* Passage for review:
Malcolm Goldie

Personal information
- Full name: Malcolm Livingstone Goldie
- Date of birth: 3 September 1893
- Place of birth: Duntocher, Scotland
- Date of death: 17 September 1963 (aged 70)
- Place of death: Hull, Massachusetts, United States
- Position: Outside left

Senior career*
- Years: Team / Apps / (Gls)
- 1912–1918: Clyde / 11 / (1)
- 1913–1914: → St Bernard's (loan) / 17 / (5)
- 1914–1915: → Clydebank (loan) / 25 / (14)
- 1917–1918: → Clydebank (loan) / 21 / (7)
- 1918–1922: Clydebank / 126 / (23)
- 1922–1928: Bethlehem Steel / 199 / (52)
- 1928–1929: Fall River / 62 / (9)
- 1929: Pawtucket Rangers / 15 / (2)
- 1930: New Bedford Whalers / 1 / (0)

International career
- 1925: United States / 1 / (0)

Managerial career
- 1933–1941: MIT

= Malcolm Goldie =

Soccer player (born 1893)

Malcolm Livingstone Goldie (3 September 1893 – 17 September 1963) was a soccer player who played as an outside left. He began his career in Scotland before moving to American Soccer League in 1922. Born in Scotland, he earned one cap for the United States national team in 1925. He also coached the MIT soccer team from 1933 to 1941.

* Task:
Reproduce word for word the part of the Malcolm Goldie profile above that opens with the words "- 1913–1914: →" and closes with "Clydebank / 126 / (23)".

* Supplied information:
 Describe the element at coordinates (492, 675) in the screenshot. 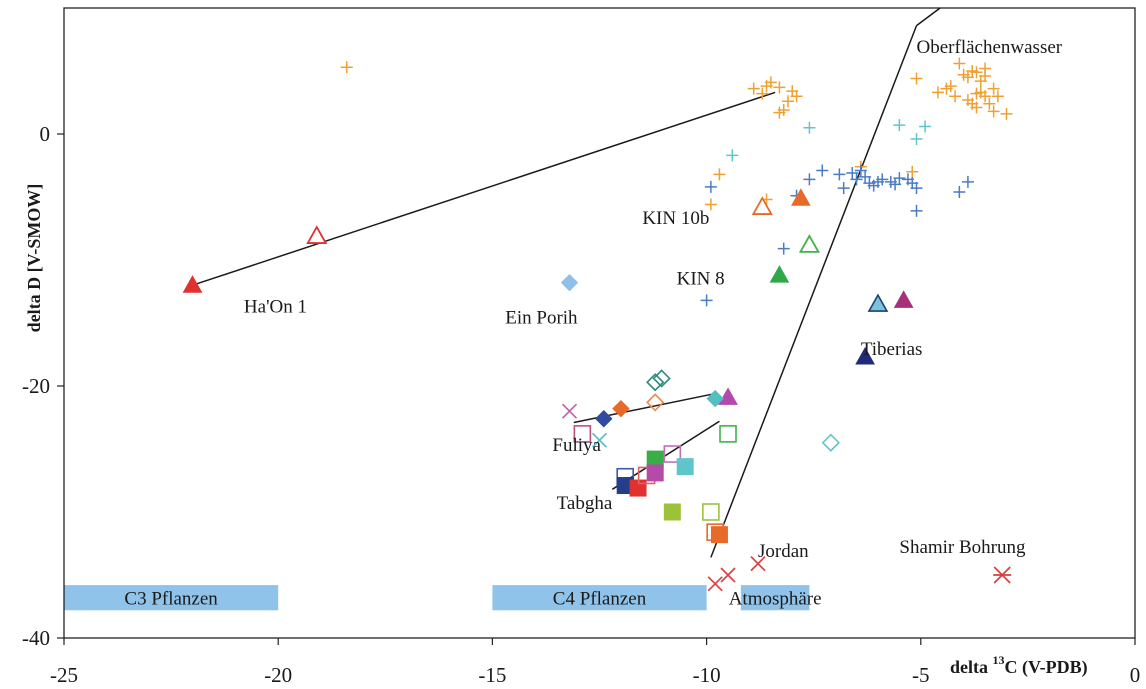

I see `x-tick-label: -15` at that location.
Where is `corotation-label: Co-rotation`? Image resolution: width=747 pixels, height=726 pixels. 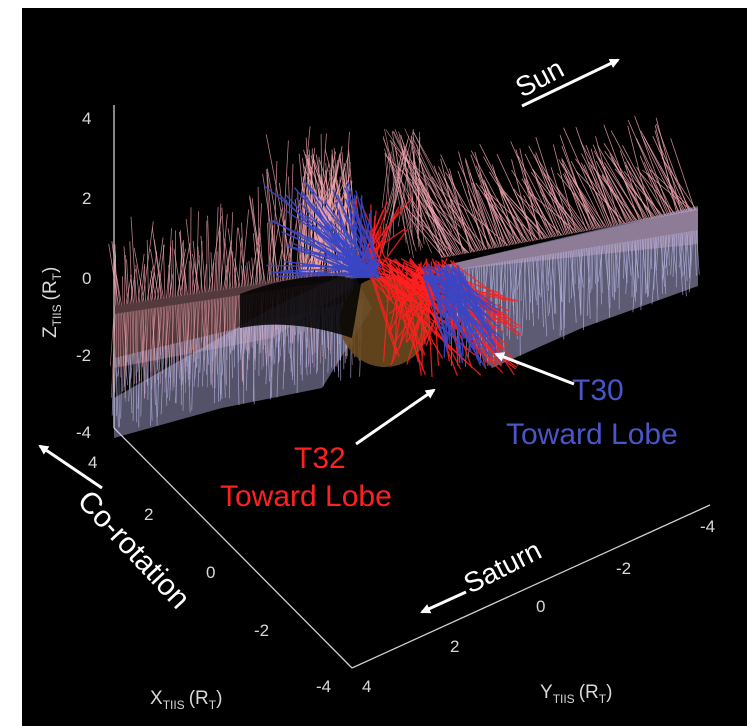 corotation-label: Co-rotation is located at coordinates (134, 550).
--
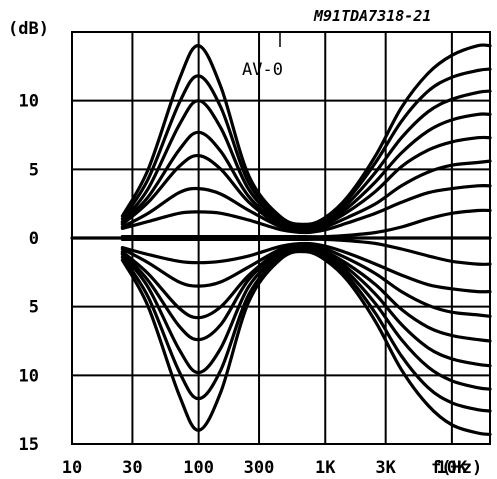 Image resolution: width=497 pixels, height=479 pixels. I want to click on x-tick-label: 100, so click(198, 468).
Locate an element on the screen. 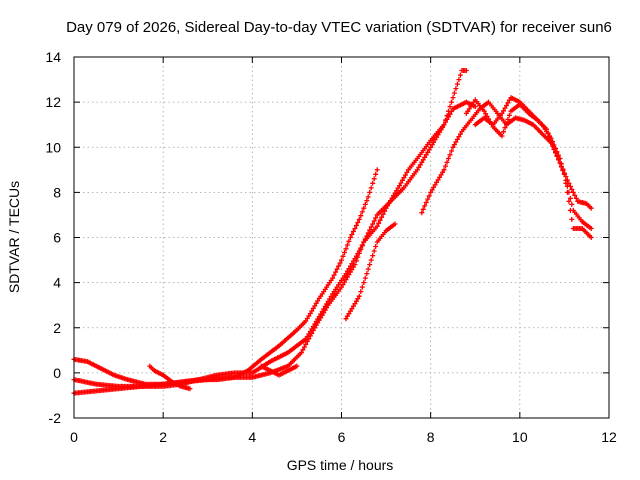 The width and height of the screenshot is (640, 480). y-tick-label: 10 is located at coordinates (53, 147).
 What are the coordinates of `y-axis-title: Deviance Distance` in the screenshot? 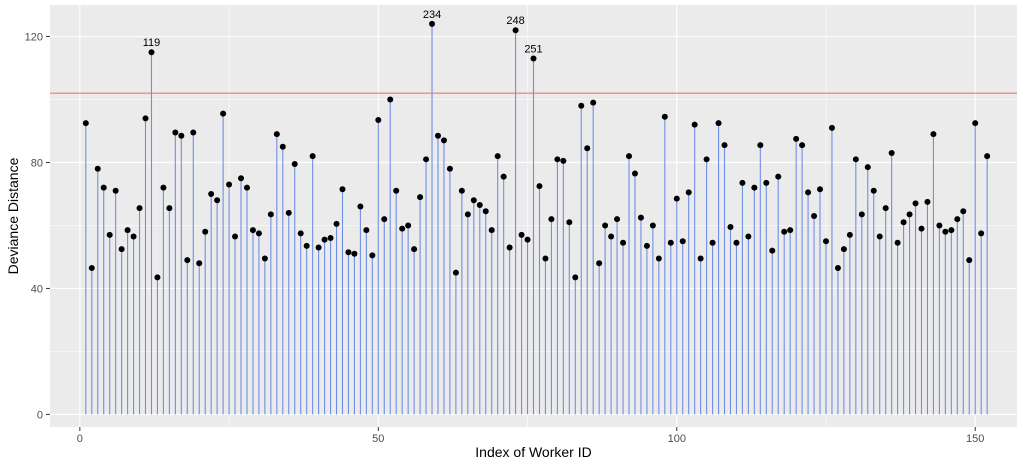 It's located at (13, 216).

* Solved problem:
- 1913–1914: → St Bernard's (loan) / 17 / (5)
- 1914–1915: → Clydebank (loan) / 25 / (14)
- 1917–1918: → Clydebank (loan) / 21 / (7)
- 1918–1922: Clydebank / 126 / (23)